Ela relata que sua paixão por carros começou na infância, com influência do pai (que também trabalhou em montadora). “Os grandes momentos da minha vida sempre envolveram carros. Um exemplo é ter conhecido meu marido durante competição automobilística.”

NA GARAGEM
E não dá para falar de mulheres e carros sem citar os próprios produtos, afinal, de acordo com pesquisas, mais de 40% das decisões de compras, no Brasil, partem delas.

Por este motivo, atualmente os veículos são pensados para agradar, também, às mulheres. As equipes de design e engenharia, por exemplo, unem esforços para fazer desde interiores recheados de porta-objetos até maçanetas externas que não danifiquem as unhas... Mas isso não basta. Tem umas que preferem deixar o carro com a sua cara.

Para exemplificar, fomos até a Capital atrás da consultora automotiva Cátia Tappi, 40 (acima). Ela tem um Chevrolet Corsa 1996 pintado na cor roxa metálica – originalmente era preta. Até aí, tudo bem. O fato é que, além do tom exótico, o hatch tem motor 1.0 aspirado, rodas de 17” cromadas, capô bad boy, suspensão a ar independente nas quatro rodas, adesivo lateral, três telas de DVD no porta-malas (que é revestido em pelúcia roxa e tem dois amplificadores) e por aí vai.

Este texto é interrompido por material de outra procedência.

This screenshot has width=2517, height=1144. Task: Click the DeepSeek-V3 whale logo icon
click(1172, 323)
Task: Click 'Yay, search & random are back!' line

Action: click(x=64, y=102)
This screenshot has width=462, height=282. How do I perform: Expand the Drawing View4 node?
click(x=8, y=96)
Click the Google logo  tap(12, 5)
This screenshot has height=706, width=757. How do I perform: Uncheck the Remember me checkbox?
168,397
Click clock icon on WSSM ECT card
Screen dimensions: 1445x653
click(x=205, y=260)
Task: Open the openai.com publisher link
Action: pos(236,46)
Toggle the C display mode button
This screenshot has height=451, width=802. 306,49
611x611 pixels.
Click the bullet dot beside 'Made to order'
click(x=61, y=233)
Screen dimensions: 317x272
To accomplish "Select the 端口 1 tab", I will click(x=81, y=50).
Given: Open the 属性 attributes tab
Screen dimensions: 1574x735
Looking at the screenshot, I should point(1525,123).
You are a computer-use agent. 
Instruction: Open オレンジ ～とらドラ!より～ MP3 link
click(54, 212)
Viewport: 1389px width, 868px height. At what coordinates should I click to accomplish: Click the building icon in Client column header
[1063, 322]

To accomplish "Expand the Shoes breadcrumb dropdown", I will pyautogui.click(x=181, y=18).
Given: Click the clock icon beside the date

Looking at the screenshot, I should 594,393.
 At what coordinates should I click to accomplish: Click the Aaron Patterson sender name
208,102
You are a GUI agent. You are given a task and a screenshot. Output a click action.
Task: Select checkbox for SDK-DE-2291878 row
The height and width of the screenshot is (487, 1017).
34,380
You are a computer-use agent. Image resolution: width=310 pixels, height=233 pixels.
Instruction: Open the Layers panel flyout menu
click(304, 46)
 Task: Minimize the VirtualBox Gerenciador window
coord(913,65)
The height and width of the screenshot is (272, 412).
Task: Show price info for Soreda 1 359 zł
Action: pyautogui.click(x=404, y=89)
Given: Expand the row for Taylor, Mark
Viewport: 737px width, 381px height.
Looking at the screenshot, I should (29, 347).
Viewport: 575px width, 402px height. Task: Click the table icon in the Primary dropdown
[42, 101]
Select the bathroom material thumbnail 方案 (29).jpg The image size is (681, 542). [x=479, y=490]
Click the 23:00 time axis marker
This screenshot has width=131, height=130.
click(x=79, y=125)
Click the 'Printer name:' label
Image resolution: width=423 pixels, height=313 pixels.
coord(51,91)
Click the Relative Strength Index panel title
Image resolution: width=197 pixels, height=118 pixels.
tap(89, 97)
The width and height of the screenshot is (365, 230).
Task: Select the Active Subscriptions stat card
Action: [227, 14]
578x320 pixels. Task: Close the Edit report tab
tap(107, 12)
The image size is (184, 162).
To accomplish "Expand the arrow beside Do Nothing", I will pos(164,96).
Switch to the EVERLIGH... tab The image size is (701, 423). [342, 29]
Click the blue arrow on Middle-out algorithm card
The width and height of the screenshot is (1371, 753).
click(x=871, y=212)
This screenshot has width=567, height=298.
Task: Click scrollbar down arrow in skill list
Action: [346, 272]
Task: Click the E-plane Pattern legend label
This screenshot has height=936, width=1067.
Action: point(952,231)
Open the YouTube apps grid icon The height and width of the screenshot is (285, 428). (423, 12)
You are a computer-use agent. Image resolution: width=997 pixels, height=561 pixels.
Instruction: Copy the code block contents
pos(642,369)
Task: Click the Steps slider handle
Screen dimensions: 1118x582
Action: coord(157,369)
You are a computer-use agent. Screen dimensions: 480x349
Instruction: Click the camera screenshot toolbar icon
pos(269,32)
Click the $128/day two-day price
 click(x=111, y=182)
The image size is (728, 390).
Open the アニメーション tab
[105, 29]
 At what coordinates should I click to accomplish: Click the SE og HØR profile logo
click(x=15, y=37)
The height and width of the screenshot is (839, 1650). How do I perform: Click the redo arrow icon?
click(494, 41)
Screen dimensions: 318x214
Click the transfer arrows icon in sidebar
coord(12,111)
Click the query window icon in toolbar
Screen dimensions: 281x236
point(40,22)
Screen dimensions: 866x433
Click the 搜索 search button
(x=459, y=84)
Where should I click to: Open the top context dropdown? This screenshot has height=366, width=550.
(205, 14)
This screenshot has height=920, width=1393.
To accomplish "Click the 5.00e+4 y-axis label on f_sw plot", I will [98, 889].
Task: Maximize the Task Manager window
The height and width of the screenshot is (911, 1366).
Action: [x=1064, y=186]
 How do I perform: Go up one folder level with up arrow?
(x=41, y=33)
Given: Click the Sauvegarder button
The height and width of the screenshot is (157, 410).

Cátia relata que antes só sabia completar óleo e abastecer, mas “inspirada no filme Velozes e Furiosos fui fazendo mudanças no meu carro (com o incentivo do marido) e tomei gosto pela coisa”. Hoje ela tem uma loja especializada em personalização automotiva e participa ativamente de encontros de carros Brasil afora.

Do outro lado da moeda está a dentista Flávia Franco, 59 (acima), que tem uma Volkswagen Kombi. “Quando comprei o veículo (há aproximadamente três anos) apenas tirei o insulfilm e revesti os bancos com tecido original”, conta ela, que quis manter o carro 100% fiel ao layout de 1973 – ano do modelo.

E o carinho é tanto que nossa entrevistada batizou sua perua (que logo mais ganhará placa preta) como Mônica. Isso reforça o fato de que, seja ele antigo, tunado ou veloz, mulher também pira em carro. É hora de desmistificar a ideia retrógrada de universo masculino.